STATED TASK A: Put the lines of the listing into a numbered list, starting with its first line and going on through the line containing "Action: 753,689". Leave out any blank lines.

DOCUMENT:
泥婆羅國,在吐蕃西。其俗翦發與眉齊,穿耳,揎以竹桶牛角,綴至肩者以為姣麗。食用手,無匕箸。其器皆銅。多商賈,少田作。以銅為錢,面文為人,背文為馬牛,不穿孔。衣服以一幅蔽布身,日數盥浴。以板為屋,壁皆雕畫。俗重博戲,好吹蠡擊鼓。頗解推測盈虛,兼通歷術。事五天神,鐫石為像,每日清水浴神,烹羊而祭。其王那陵提婆,身著真珠、玻璃、車渠、珊瑚、琥珀、瓔珞,耳垂金鉤玉榼,佩寶裝伏突,坐獅子床,其堂內散花燃香。大臣及諸左右並坐於地,持兵數百列侍其側。宮中有七層之樓,覆以銅瓦,欄檻楹栿皆飾珠寶。樓之四角,各懸銅槽,下有金龍,激水上樓,註於槽中,從龍口而出,狀若飛泉。那陵提婆之父,為其叔父所篡,那陵提婆逃難於外,吐蕃因而納焉,克復其位,遂羈屬吐蕃。


Nepal is west of Tibet. It is their custom to cut their hair and arrange their eyebrows. They pierce their ears and stretch them with bamboo tubes and cow horns. Those that link them to their shoulders are considered most beautiful. They eat using their hands and have no spoons or chopsticks. Their vessels are all copper. There is a lot of trade and little agriculture. They use copper for money. On the front is a man and on the back horses and cows. They do not pierce holes in them. For clothing they use one stretch of cloth to cover the body. Several times a day they bathe. They use planks of wood for housing and the walls are all carved and painted. Their culture values games and they enjoy blowing flutes and striking drums. Many understand lunar predictions as well as being well-versed in calendrical sciences. They serve five deities and carve into stone their images. Everyday with pure water they wash the deities and cook mutton as an offering. Their king Narendradeva wears on his body pearl, crystal, agate, coral, amber and necklaces. From his ears hangs golden hooks with jade caps. On his girdle are gem adornments and a dagger. He sits on a lion throne. The inside of his hall is scattered with flowers and burning incense. The great ministers and retainers sit on the floor. He maintains hundreds of soldiers serving at his side. In the palace there is a tower seven stories high and covered with copper tiles. The railings, handrails, pillars and beams are all decorated with pearls and gems. On each of the four corners of the tower there are copper tanks, beneath which there are golden dragons spitting water on the tower which collects in the tanks. The water is ejected from the mouths of the dragons and its shape resembles a fountain. Narendradeva's father was usurped by his uncle and Narendradeva fled away. Tibet took him in and restored his position. Thereafter they became subordinate to Tibet.



Nepal here refers to what is now the Kathmandu Valley. Historically this is what “Nepal” itself referred to. This was a time when Nepal was actually quite wealthy due to trade, unlike today when it is one of the poorest nations in the world.


The authors of the history likely thought the elongated earlobes and cut hair were noteworthy features of this foreign culture, the Chinese themselves doing neither. They note things that would have been different from their own native culture. For example, they point out that, unlike the Chinese, the Nepalese did not punch holes in their coins or use utensils when eating.

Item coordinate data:
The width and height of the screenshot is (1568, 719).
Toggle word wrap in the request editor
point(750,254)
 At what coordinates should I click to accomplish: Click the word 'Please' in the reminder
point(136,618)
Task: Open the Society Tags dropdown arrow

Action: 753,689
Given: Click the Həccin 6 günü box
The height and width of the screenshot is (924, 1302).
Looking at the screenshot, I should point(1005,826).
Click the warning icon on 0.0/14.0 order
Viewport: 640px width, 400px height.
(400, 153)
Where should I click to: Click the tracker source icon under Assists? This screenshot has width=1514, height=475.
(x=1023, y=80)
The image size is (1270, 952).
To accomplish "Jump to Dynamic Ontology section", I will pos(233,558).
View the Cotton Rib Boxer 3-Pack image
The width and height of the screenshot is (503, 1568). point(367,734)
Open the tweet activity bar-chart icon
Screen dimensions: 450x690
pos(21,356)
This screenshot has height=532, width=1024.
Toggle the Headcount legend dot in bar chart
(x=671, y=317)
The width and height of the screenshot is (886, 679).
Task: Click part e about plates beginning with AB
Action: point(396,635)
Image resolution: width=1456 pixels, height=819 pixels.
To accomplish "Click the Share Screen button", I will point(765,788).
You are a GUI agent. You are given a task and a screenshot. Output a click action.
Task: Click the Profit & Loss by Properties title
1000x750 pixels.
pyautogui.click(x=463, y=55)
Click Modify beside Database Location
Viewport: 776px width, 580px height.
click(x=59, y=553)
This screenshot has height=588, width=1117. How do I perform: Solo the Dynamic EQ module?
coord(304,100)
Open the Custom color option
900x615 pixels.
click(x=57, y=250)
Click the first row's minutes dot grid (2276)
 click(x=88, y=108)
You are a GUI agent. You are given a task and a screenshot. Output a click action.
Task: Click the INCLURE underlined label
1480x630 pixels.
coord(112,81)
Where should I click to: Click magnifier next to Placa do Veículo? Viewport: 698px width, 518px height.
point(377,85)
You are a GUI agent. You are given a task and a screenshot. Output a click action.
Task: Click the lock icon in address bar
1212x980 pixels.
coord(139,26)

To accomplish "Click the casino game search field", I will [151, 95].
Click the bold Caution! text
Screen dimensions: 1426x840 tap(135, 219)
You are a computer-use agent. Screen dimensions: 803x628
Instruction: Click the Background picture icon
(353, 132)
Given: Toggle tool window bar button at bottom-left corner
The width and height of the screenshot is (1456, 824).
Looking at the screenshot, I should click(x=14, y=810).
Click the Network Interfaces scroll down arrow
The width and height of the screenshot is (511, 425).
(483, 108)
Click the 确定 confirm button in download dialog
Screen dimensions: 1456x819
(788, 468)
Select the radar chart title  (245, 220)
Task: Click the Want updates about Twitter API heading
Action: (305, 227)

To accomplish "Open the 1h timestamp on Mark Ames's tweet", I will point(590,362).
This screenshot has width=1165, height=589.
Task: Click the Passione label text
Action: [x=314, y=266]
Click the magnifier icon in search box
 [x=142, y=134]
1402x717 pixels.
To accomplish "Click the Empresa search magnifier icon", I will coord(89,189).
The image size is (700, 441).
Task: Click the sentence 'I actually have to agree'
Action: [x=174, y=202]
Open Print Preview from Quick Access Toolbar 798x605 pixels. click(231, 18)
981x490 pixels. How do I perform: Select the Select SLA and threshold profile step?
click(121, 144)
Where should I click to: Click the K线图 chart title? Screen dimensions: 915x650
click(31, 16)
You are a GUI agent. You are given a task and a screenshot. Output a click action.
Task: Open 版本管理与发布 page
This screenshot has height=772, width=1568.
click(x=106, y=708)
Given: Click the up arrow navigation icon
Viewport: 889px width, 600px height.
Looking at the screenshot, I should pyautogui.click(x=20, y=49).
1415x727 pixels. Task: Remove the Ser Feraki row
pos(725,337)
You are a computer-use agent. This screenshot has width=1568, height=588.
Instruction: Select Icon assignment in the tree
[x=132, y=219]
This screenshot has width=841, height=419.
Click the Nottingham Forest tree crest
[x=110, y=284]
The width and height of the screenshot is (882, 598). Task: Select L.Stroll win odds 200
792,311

STATED TASK B: In the Nepal text, rewrite the paragraph beginning "The authors of the history likely thought" as a shorter version that keeps its main facts.

EXPECTED ANSWER A:
1. The width and height of the screenshot is (1568, 719).
2. Toggle word wrap in the request editor
3. point(750,254)
4.  At what coordinates should I click to accomplish: Click the word 'Please' in the reminder
5. point(136,618)
6. Task: Open the Society Tags dropdown arrow
7. Action: 753,689

EXPECTED ANSWER B: The history's authors probably found the Nepalese elongated earlobes and cut hair noteworthy because the Chinese did neither. They recorded differences from their own culture, such as the Nepalese not punching holes in coins and not using utensils to eat.